Whether this is mere contextualization or preemptive apology, it ends up feeling distinctly like the latter once the movie truly begins. On the one hand, Mathieu Amalric plays a thoughtful, pensive Freud with the kind of magnetism that makes one yearn for an Amalric-fronted biopic. On the other, Micha Lescot shows up as Einstein in a flimsy wig and a smug expression, puffing a pipe while staring at the camera, as though he has just walked off the set of “Epic Rap Battles of History.” He doesn’t speak for much of the film. Granted, his ill-fitting casting is eventually explained, but this choice still proves immensely distracting for such serious subject matter.
Unfortunately, the material itself never approaches the topic of war beyond the abstract. The letters in question are far more general and philosophical than a film about Israel and Palestine demands. While Gitai’s endless closeups on Amalric make for a great performance showcase, Freud’s words about common instincts and cultural interests hold weight only as theoretical solutions to theoretical problems. Ironically, treating notion of war with such a broad brush — rather than wrestling with real specifics — works only to flatten asymmetrical conflicts, like those which have been seen in the wake of October 7. (Significantly more Palestinians have been killed than Israelis.) Gitai, though he may wish for a pause button to the conflict at large, unwittingly decontextualizes war itself, as a matter of psychological impulse, and of male aggression, rather than complex geographical, historical and ideological dynamics.

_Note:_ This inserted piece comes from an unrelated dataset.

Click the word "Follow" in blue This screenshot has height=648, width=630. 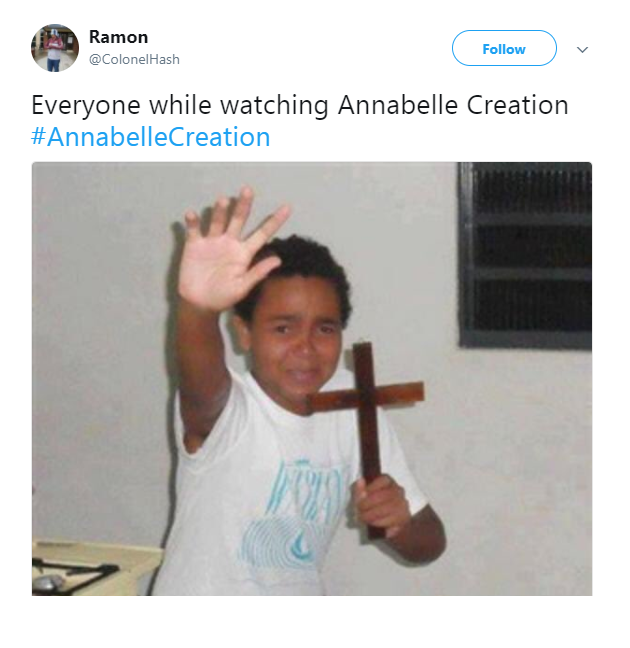point(504,49)
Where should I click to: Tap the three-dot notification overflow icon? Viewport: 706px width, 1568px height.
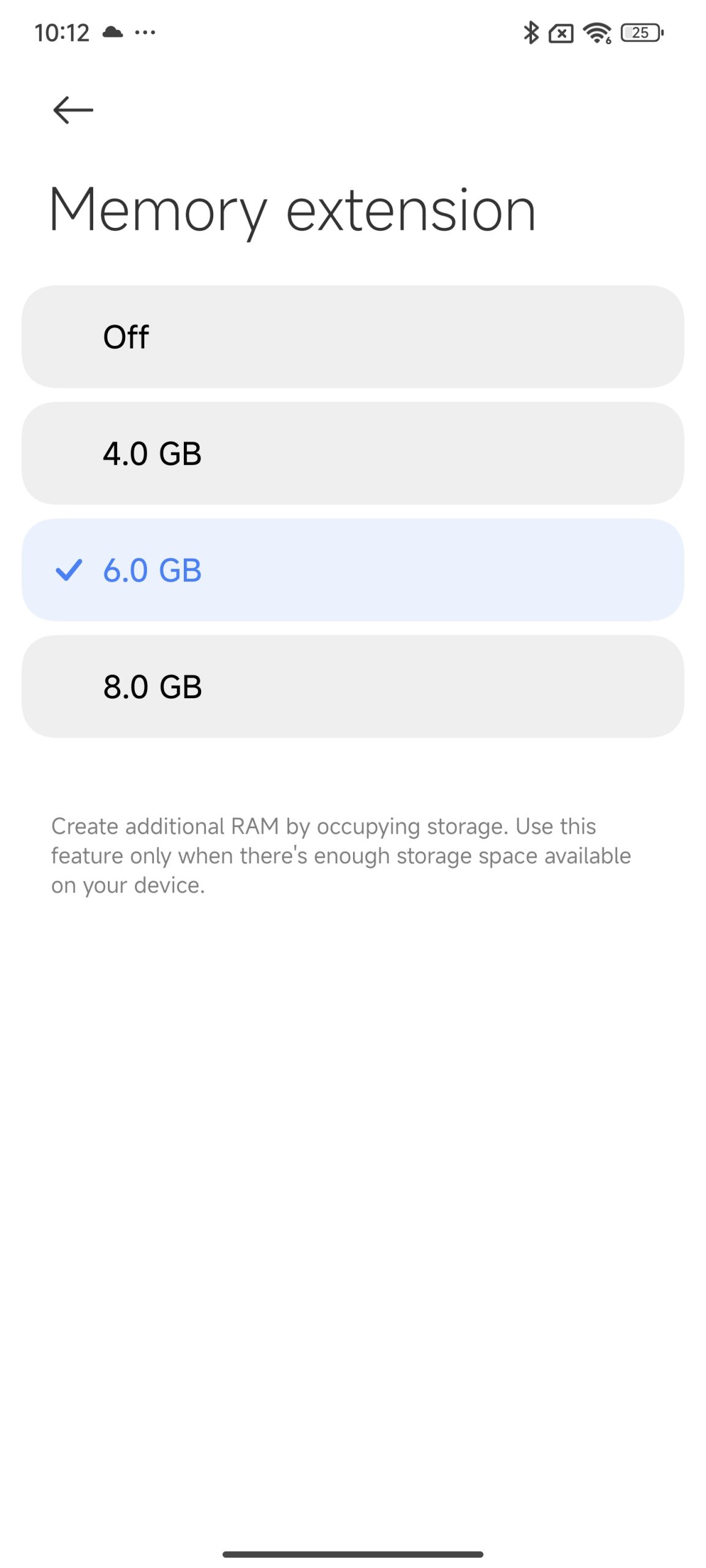[145, 32]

As the film goes on, its lament about the general concept of war takes numerous forms, from Jacob participating in interpretive dance, to filmed clips of staged musical performances set against a video installation, à la Gitai’s staged version of “A Letter to a Friend in Gaza.” If helplessness in the face of war is the movie’s default point of view, then it seldom struggles against those constraints, resulting in a work that says little with its words and images.